* **Consignes**:
1 - Relevez dans l'entretien avec Mattias Guyomar tous les établissements d'enseignement où il a exercé.
2 - Traduisez en anglais cette phrase de l'entretien avec Mattias Guyomar : « Il a succédé au Slovène Marko Bošnjak le 30 mai 2025, devenant le troisième français à accéder à ce poste. »

* **Extrait source**:
Mattias Guyomar : « Nous voulons redonner de l’appétit pour les droits humains »
Après avoir été haut fonctionnaire, conseiller d’État, maître de conférences en droit public et en droit comparé à l’IEP de Paris et à l’ENA, puis professeur associé de droit public à l’université de Paris-Sud XI et de Paris II-Panthéon Assas, Mattias Guyomar est désormais président de la Cour européenne des droits de l’Homme. Il a succédé au Slovène Marko Bošnjak le 30 mai 2025, devenant le troisième français à accéder à ce poste. Pour Actu-Juridique, il a accepté de revenir sur son parcours professionnel, de dévoiler sa vision du monde et du droit, et de formuler les grandes orientations qu’il entend donner à son mandat. Rencontre.
Actu-Juridique : Vous menez une carrière hors-norme dans le monde du droit. Mais avant de vous consacrer à cette matière, vous avez commencé par étudier les lettres modernes. Que vous a apporté cette formation initiale ?

* **Lignes de données**:
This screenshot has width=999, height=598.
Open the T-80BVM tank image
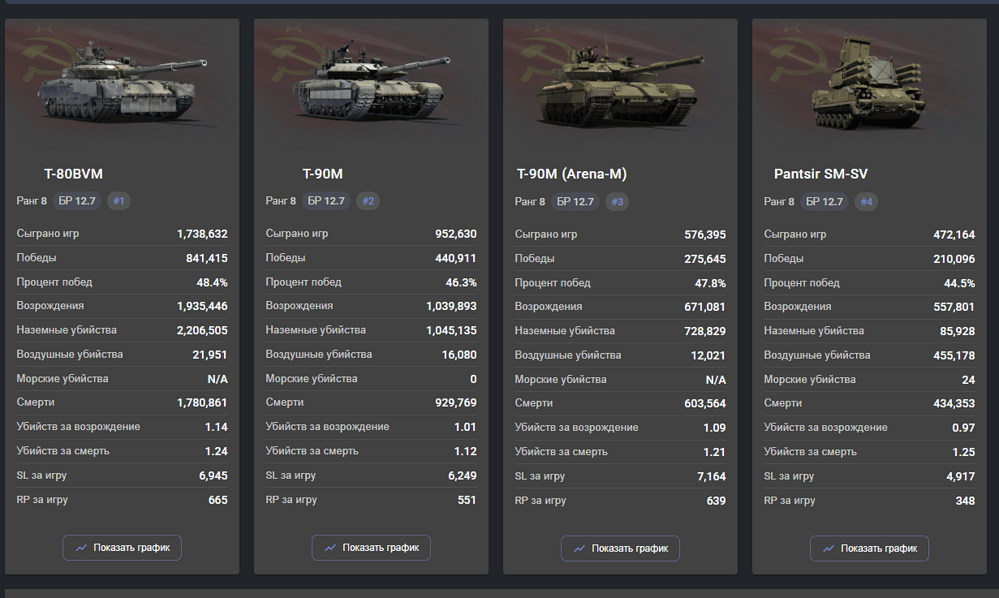click(122, 81)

* **Réponses**:
1 -
- IEP de Paris
- ENA
- université de Paris-Sud XI
- Paris II-Panthéon Assas

2 - He succeeded Marko Bošnjak of Slovenia on May 30, 2025, becoming the third French person to attain this position.